The loss of L.A.’s informal cooling centers — malls, office towers, libraries, movie theaters, splash pads — under social-distancing guidelines is what’s making this summer’s heat waves exceptionally challenging. But the availability of official cooling centers was also inexplicably reduced during the pandemic. The city of L.A. — home to 4 million people — opened only five cooling centers with a combined capacity of 200 people. On Sunday, after a week of public pleas from homeless service providers, Los Angeles City Councilmember Herb Wesson reopened a South L.A. mall as a sixth cooling center. But at 8 p.m. on Sunday, when all emergency facilities closed, temperatures remained over 100 degrees in most parts of the city, bringing no respite for those who had to once again face the elements, including 40,000 unsheltered Angelenos living in tents, improvised structures, or vehicles who clustered around the city’s freeway overpasses, the only shade structures provided by the city.

Advocates stepped in to fill the gaps in emergency efforts. At dusk at a camp in Koreatown that has grown three times in size since the start of the pandemic, mutual-aid groups handed out cold water bottles with cores of ice frozen at the center. Volunteers took to social media to exchange instructions for making battery-powered swamp coolers out of Styrofoam ice chests.
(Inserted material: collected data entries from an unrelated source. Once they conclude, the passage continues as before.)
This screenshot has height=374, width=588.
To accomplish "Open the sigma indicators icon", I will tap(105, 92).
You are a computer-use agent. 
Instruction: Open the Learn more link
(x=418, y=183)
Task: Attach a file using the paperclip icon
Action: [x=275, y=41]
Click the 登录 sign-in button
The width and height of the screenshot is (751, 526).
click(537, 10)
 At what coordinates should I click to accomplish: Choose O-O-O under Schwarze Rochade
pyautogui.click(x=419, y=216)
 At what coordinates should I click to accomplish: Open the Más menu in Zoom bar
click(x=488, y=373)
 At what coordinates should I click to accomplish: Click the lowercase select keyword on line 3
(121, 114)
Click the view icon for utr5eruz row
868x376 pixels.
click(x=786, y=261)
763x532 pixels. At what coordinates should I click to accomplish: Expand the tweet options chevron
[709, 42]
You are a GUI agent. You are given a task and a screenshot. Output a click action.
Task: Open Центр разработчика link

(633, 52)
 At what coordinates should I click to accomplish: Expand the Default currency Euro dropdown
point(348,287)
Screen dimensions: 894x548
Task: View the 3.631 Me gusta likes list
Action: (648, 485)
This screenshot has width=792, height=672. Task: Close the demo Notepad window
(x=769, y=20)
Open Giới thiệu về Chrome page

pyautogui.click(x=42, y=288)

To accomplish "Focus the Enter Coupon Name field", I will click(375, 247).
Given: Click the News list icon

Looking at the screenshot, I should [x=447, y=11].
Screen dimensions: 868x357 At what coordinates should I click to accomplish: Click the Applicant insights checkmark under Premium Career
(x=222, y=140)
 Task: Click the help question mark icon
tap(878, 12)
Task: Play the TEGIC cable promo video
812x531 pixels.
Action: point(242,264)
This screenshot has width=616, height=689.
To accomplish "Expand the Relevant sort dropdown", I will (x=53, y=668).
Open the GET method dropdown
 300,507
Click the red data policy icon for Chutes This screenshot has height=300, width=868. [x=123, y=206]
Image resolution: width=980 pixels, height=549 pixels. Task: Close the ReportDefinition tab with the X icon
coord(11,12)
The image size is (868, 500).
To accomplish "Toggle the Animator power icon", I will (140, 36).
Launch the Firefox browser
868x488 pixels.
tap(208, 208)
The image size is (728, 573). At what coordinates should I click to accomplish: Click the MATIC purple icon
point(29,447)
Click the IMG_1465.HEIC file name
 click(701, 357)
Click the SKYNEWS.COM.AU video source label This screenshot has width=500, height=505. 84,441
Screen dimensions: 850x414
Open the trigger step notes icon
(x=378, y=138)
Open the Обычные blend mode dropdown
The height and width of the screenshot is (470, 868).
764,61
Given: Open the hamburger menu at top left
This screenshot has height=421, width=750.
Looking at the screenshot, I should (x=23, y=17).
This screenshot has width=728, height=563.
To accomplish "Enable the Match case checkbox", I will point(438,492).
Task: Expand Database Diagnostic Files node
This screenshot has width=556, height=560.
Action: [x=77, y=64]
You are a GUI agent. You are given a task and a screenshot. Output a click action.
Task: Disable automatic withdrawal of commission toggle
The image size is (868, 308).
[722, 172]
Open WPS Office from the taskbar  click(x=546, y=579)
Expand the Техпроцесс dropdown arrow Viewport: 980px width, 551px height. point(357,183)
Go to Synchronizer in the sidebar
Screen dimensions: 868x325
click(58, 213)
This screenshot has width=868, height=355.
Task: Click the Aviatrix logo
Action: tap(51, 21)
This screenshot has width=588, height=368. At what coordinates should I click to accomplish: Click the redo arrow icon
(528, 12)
Protesters gathered outside Garcetti’s house demanding that city buildings be opened to give homeless residents access to air-conditioning and drinking fountains.

As I went to bed that night, all I could think about were the thousands of still-empty rooms that L.A.’s mayor might, in some alternate timeline, have already commandeered to provide shelter for 15,000 unhoused Angelenos. I thought about hundreds of HVAC systems running at full capacity to chill cavernous, vacant hotel ballrooms. I thought of the climate-controlled indoor city that is L.A.’s Convention Center, which at one point was prepared to welcome thousands of COVID-19 patients, with neat grids of hospital beds stationed six feet apart, less than a mile from Skid Row.

Early Monday morning, ash from the wildfires started to fall across the city like snow flurries, compounding the public-health threat into triple crises of COVID-19, extreme heat, and toxic air pollution. It was the United Nations’ International Day of Clean Air, and with Garcetti now the chair of a global climate-action consortium, the city of L.A.’s social-media accounts eagerly pushed out videos heralding how L.A. is reducing emissions while “adapting to the needs of Angelenos during times of crisis.”